Most of the time, Rihanna’s voice is as absent of the echo of collective history as is the voice of Diana Ross: and that means that she is free in the present, free to create or discover herself; and that kind of freedom can lead to meaning or its absence.  In the more interesting songs on Loud, such as “California King Bed” and “Complicated,” Rihanna is able to suggest imagination and conscience, but it is not clear to what extent these things are important to her.  She combines elements of rock, dance, and the Caribbean, a little of this, a little of that, a way of outrunning the labels of critics and music fans.  We sometimes accuse of singers of being unable to sing if they refuse to sing what we want, but they find ways of demonstrating their abilities.  Rihanna begins to wail in “What’s My Name?,” a song I have no affinity for, but hearing her I am forced to realize that she is focusing on attitudes beyond my interest and deploying her talents when and where she chooses.  In “Cheers,” the description of social (party) scenes substitute for private experience, as in much of today’s music, and the refrain “I’ll drink to that,” brings to mind Sondheim’s “Ladies Who Lunch,” though it may be too soon to see a “Lush Life” in Rihanna’s present life or future.  Listening to “Fading” and “Only Girl” makes it clear why Rihanna has been welcomed by radio.  I hear no debt to rhythm-and-blues or soul music.  I realize that Rihanna is a popular music goddess, not the first or last; and a goddess takes whatever form she wants, and goes where she wants to go—but goddesses sometimes have rivals, and are sometimes bested (and can be most dangerous then).  Rihanna uses a lovely high voice in the carnivalesque “Man Down,” which might be about murder or metaphor, and in that song her separate Caribbean intonations add social texture.  There may be real intimacy in “Skin,” and her version of “Love the Way You Lie,” in which her singing is more prominent than Eminem’s rap, is more moving than the one that is more famous.  I am surprised that what she is doing is not more controversial, and I am not referring to her supposed sexual transgression, but to her blurring of musical genres: it may be that her beauty and charm are enthralling and her music so likable to the young that she is perceived as popular but not important, not threatening.  When her power is felt, she may face more opposition.  Whatever, I am now curious about what she will do in the long future.
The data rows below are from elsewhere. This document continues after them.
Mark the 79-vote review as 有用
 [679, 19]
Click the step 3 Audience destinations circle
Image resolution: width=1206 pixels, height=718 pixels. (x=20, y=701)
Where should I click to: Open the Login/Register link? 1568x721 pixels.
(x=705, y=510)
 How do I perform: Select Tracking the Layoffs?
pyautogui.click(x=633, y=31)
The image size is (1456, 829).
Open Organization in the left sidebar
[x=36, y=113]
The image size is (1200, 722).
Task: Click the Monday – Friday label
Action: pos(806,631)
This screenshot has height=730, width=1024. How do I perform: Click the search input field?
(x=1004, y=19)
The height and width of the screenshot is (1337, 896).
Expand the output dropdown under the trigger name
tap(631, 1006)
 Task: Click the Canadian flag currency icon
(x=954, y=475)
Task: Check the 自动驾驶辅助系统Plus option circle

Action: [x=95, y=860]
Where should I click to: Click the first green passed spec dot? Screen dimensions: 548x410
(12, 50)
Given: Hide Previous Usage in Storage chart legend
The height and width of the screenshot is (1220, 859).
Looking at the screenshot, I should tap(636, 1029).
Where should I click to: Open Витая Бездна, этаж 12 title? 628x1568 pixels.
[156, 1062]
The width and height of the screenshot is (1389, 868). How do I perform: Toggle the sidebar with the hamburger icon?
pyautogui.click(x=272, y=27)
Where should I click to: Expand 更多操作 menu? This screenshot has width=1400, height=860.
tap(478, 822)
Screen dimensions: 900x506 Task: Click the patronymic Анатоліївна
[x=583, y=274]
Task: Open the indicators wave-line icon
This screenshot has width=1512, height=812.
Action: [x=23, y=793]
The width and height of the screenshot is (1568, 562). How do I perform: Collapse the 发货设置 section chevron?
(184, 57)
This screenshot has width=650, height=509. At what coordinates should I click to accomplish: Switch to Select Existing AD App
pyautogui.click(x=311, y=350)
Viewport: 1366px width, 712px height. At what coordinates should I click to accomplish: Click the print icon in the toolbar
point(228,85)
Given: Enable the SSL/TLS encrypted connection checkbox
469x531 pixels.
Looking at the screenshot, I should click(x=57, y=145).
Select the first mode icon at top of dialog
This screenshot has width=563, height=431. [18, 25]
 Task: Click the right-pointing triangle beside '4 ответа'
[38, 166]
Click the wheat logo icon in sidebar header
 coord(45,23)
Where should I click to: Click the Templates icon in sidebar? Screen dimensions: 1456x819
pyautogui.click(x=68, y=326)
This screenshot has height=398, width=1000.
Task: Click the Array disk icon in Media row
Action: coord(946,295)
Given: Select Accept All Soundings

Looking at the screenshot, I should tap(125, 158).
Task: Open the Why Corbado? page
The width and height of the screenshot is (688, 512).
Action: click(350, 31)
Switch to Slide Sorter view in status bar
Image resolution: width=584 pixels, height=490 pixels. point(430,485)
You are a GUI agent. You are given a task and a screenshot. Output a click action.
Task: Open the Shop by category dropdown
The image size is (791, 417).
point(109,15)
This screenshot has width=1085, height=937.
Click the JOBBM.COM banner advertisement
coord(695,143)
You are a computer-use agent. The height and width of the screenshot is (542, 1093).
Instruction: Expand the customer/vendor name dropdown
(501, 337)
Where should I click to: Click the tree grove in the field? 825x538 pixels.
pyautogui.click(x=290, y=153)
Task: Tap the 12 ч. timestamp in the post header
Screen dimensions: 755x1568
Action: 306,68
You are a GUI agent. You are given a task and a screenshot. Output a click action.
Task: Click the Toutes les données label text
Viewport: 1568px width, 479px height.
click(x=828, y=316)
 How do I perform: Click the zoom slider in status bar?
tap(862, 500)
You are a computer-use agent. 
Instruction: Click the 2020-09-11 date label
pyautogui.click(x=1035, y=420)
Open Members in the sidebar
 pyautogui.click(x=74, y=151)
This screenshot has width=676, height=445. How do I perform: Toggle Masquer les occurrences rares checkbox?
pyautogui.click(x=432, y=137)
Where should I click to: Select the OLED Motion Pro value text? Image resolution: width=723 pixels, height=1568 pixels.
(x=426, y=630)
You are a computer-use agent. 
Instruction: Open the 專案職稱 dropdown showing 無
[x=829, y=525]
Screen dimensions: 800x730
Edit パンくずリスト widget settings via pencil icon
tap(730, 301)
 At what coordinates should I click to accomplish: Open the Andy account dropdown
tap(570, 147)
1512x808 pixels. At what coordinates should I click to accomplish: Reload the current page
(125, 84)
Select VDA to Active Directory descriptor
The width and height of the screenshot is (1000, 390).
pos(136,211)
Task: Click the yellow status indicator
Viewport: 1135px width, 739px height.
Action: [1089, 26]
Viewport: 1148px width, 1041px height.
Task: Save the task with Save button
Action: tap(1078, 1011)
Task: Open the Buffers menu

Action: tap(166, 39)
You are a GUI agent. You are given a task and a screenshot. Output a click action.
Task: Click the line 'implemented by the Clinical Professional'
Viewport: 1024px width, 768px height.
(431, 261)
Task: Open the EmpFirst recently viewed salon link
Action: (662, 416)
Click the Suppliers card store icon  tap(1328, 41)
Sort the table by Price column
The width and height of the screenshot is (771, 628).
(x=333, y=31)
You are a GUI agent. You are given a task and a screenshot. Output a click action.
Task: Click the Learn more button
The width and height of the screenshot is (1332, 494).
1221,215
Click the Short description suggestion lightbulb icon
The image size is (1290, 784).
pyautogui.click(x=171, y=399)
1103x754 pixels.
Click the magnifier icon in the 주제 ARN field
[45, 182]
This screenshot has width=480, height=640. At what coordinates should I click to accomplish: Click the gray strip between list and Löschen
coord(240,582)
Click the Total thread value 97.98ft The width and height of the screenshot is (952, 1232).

Daniel Garrett, a graduate of the New School for Social Research, and the principal organizer of the Cultural Politics Discussion Group at Poets House, is a writer whose work has appeared in The African, All About Jazz, American Book Review, Art & Antiques, The Audubon Activist, Black Film Review, Changing Men, Cinetext, Contact II, Film International, The Humanist, Hyphen, Illuminations, Muse Apprentice Guild, Offscreen, Option, Pop Matters, Quarterly Black Review of Books, Rain Taxi, Red River Review, Review of Contemporary Fiction, Wax Poetics, and World Literature Today.  Garrett originated two internet logs: one focused on culture and social issues, “City and Country, Boy and Man,” and one focused on books, “The Garrett Reader.”  He has been writing a novel, A Stranger on Earth.